- The Midwest multifamily market outperformed the national average, with an occupancy rate of 94.7% in August compared to 94.1%.
- Detroit was one of only five major U.S. apartment markets to experience occupancy growth of 50 basis points or more in the past year.
- Milwaukee ranked fourth-best nationally, with a 95.8% occupancy rate despite an 80 bps YoY decline.
New research from RealPage reveals that the Midwest multifamily market continues to outperform the national average in occupancy, as reported in GlobeSt.
Exceeding Expectations
In August, the region’s major markets recorded an average occupancy rate of 94.7%, compared to the national rate of 94.1%.
Cities like Milwaukee, with a 95.8% occupancy rate, ranked among the top performers nationwide.
Detroit was one of only five major U.S. markets to see occupancy growth of 50 bps. or more in the past year, making it the only Midwest city to report such an increase.

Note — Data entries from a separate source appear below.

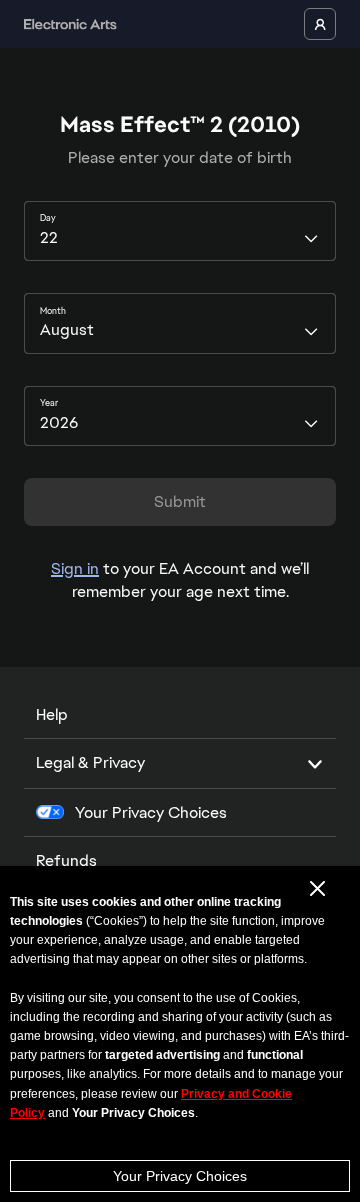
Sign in (75, 568)
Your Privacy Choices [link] (151, 813)
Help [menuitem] (52, 714)
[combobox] (180, 231)
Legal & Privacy (90, 762)
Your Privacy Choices (180, 1176)
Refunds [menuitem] (66, 860)
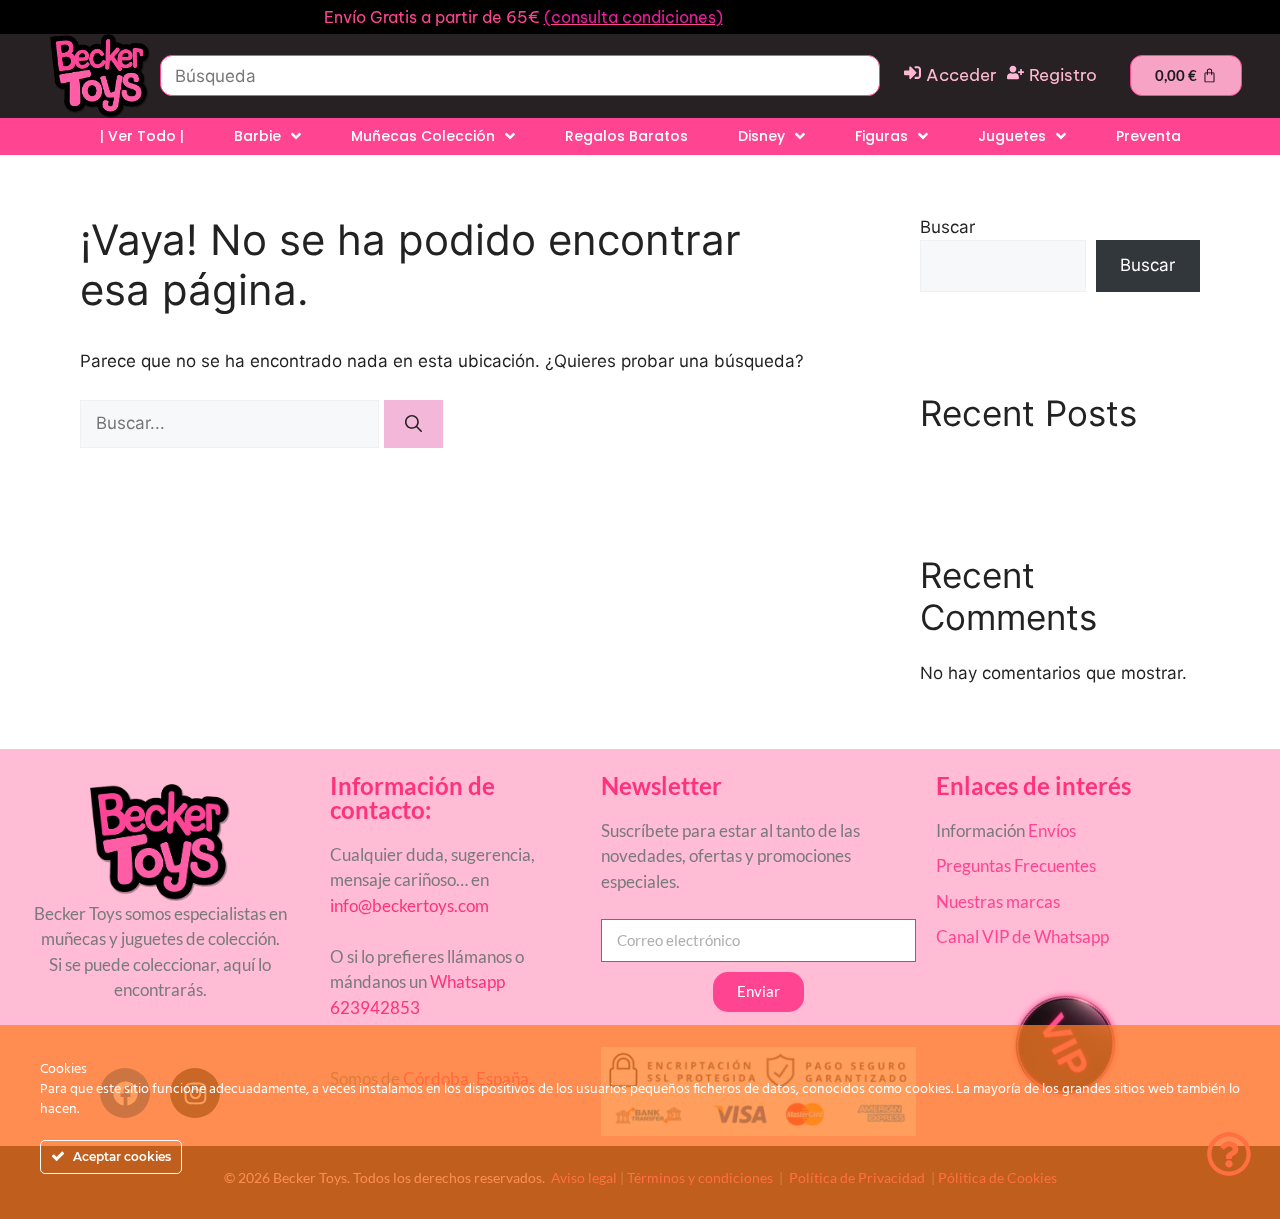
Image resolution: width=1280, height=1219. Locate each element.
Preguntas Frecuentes (1016, 865)
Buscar (947, 227)
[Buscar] (413, 424)
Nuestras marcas (998, 901)
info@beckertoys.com (409, 905)
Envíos (1052, 830)
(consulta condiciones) (633, 17)
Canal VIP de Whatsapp (1022, 936)
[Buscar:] (232, 423)
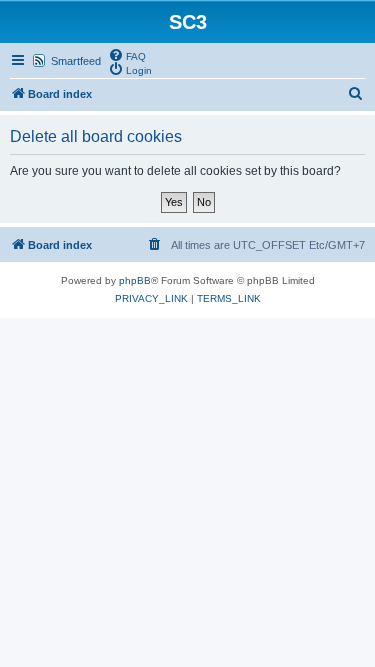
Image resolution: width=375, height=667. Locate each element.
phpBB (135, 280)
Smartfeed (76, 61)
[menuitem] (127, 55)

This contrasts with other Midwest cities like St. Louis and Indianapolis, where occupancy rates fell below the national average.
Looking Ahead
While markets in the South face stagnating rent growth due to an influx of new apartments, Midwest and Northeast regions are expected to continue outperforming in the near term, signaling that the phase of pricing discovery is transitioning into a more stable pricing reality.